Regressprivileg des Arbeitgebers

1. März 2019

Regressprivileg des Arbeitgebers

Erleidet ein Arbeitnehmer einen Berufsunfall, steht dem Versicherungsträger ein Rückgriffsrecht gegen den Arbeitgeber der versicherten Person, gegen dessen Familienangehörige und gegen dessen Arbeitnehmer nur zu, wenn sie den Versicherungsfall absichtlich oder grobfahrlässig herbeigeführt haben. Kürzlich hatte das Bundesgericht (Urteil 4A_442/2018) zu entscheiden, ob dieses Regressprivileg im Rahmen des Personalverleihs auch für den Einsatzbetrieb gilt. Das Bundesgericht kam zum Schluss, dass der Einsatzbetrieb nicht zum Kreis der Begünstigten gehört. Dies ergibt sich aus der gesetzlichen Definition des Arbeitgebers, der Entstehungsgeschichte sowie aus Sinn und Zweck des Regressprivilegs des Arbeitgebers, obschon aus der Gesetzessystematik geschlossen werden könnte, die tatsächlichen Betriebsverhältnisse seien für die Qualifikation als Arbeitgeber mitentscheidend und der Einsatzbetrieb könne sich als faktischer Arbeitgeber auf ATSG 75/2 berufen. Entsprechend musste die Einsatzfirma der SUVA die von ihr erbrachten Leistungen (Heilungskosten und Erwerbsausfallschaden) zurückerstatten.

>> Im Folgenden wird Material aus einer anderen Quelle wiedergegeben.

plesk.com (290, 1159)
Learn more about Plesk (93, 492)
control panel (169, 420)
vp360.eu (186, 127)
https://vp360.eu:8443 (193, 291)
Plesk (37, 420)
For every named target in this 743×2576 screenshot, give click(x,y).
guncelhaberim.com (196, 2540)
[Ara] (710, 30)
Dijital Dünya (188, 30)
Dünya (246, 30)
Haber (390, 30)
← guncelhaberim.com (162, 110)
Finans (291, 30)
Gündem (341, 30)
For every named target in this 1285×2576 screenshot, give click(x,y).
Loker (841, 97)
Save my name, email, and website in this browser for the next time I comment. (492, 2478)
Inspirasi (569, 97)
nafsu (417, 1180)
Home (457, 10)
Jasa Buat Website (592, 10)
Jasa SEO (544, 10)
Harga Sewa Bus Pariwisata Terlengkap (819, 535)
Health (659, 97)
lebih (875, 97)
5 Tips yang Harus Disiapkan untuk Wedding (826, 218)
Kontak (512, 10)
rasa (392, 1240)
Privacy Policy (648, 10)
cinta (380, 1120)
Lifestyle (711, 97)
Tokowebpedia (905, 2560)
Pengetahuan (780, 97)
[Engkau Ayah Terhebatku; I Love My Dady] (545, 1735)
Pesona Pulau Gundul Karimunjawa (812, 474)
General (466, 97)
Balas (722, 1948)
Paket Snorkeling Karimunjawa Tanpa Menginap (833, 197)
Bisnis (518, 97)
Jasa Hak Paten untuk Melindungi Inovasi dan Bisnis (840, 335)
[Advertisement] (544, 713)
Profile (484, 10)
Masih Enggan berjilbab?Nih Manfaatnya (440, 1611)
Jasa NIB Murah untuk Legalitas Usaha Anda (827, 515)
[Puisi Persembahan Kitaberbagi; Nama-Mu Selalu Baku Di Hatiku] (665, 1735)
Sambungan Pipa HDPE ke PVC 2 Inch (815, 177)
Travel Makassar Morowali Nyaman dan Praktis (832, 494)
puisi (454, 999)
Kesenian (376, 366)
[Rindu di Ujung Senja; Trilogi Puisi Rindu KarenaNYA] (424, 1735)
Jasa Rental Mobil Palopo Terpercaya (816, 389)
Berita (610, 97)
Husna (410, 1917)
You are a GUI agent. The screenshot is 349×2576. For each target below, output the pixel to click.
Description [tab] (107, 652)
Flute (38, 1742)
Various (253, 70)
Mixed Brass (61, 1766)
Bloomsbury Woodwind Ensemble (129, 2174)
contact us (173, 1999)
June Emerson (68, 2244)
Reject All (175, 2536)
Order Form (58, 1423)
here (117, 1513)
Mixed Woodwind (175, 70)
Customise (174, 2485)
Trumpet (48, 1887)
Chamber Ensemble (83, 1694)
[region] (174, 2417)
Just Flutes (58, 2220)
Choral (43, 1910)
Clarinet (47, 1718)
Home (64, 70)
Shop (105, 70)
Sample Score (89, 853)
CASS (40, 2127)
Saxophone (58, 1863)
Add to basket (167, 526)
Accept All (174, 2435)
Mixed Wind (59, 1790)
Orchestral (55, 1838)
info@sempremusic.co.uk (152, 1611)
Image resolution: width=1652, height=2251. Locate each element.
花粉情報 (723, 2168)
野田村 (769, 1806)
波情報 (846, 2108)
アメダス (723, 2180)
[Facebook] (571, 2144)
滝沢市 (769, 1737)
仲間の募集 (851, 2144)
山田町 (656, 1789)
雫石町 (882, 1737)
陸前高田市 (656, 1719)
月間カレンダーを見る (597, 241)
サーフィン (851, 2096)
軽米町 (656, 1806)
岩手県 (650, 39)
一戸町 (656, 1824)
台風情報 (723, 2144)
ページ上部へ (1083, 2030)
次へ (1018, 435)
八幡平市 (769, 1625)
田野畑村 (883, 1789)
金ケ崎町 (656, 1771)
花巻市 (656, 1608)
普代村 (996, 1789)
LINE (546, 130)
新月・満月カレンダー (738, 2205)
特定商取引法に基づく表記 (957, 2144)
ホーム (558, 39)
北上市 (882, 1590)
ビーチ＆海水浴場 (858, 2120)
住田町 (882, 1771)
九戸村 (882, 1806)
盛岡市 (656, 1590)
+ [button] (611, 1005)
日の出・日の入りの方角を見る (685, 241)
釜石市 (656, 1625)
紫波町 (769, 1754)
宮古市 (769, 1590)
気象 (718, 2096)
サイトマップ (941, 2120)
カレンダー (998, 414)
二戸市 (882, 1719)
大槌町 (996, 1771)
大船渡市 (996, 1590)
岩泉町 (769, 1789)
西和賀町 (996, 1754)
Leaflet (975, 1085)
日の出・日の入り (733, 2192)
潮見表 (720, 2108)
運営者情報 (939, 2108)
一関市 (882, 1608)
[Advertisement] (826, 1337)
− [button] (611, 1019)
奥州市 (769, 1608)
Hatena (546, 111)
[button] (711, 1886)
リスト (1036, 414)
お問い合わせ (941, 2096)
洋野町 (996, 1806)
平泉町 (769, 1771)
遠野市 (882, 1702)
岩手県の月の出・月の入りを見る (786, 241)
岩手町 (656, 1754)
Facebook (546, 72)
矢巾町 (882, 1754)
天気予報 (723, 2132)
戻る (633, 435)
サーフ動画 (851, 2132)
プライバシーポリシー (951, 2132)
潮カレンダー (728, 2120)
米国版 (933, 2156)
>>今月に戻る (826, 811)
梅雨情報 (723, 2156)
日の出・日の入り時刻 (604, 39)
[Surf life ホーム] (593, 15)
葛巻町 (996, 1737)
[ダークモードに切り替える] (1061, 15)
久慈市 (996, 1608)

Kein Regressprivileg für den Einsatzbetrieb

Eine Personalverleiherin hat die obligatorische Unfallversicherung für ihr Personal bei der SUVA abgeschlossen. Mit Verleihvertrag vom 28. April 2014 lieh sie einen Zimmermann-Hilfsarbeiter an die A. AG (Einsatzfirma) aus. Am 7. Oktober 2014 wurde dieser versicherte Mitarbeiter bei Abbauarbeiten von einem herunterfallenden Dachbalken getroffen und stürzte anschliessend rund drei Meter in die Tiefe. Dabei zog er sich beidseits einen Mittelfussbruch zu. Die Versicherung erbrachte in der Folge Leistungen gemäss UVG. Namentlich kam sie für Heilungskosten in der Höhe von Fr. 32‘436.70 im Zeitraum vom 7. Oktober 2014 bis 7. März 2015 sowie Erwerbsausfall in der Höhe von Fr. 43‘570.30 im Zeitraum vom 10. Oktober 2014 bis 15. Oktober 2015 auf. Am 11. Juli 2017 reichte die Unfallversicherung beim Handelsgericht des Kantons Bern eine Teilklage gegen die Einsatzfirma ein. Sie stellte unter Vorbehalt der Mehrforderung die Begehren, die Einsatzfirma sei zu verpflichten, ihr für bisherige Heilungskosten Fr. 32‘436.70 sowie für den bisherigen Erwerbsausfallschaden Fr. 43‘570.30 nebst 5% Zins zu bezahlen. Dabei berief sie sich auf ihr Rückgriffsrecht gemäss Art. 72 des Bundesgesetzes über den Allgemeinen Teil des Sozialversicherungsrechts (ATSG). An der Hauptverhandlung schlossen die Parteien einen Teilvergleich, wonach die Einsatzfirma anerkannte, der SUVA gemäss ATSG 72/2 Fr. 68‘406.30 nebst Zins zu schulden für den Fall, dass sie sich nicht auf das Regressprivileg gemäss ATSG 75/2 berufen kann. Zudem beantragten die Parteien dem Gericht, das Verfahren unter Berücksichtigung dieses Teilvergleichs weiterzuführen. Mit Entscheid vom 15. Mai 2018 verurteilte das Handelsgericht des Kantons Bern die Einsatzfirma, der SUVA Fr. 68‘406.30 nebst Zins von 5% zu bezahlen. Das Gericht kam zum Schluss, der Einsatzbetrieb könne sich gegenüber der SUVA nicht auf das Regressprivileg berufen. Der Einsatzbetrieb hingegen war der Ansicht, sowohl der Wortlaut als auch die Systematik, die Entstehungsgeschichte und der Sinn und Zweck von ATSG 75/2 ergäben, dass der Einsatzbetrieb im Rahmen eines Leiharbeitsverhältnisses unter den Arbeitgeberbegriff von ATSG 75/2 falle.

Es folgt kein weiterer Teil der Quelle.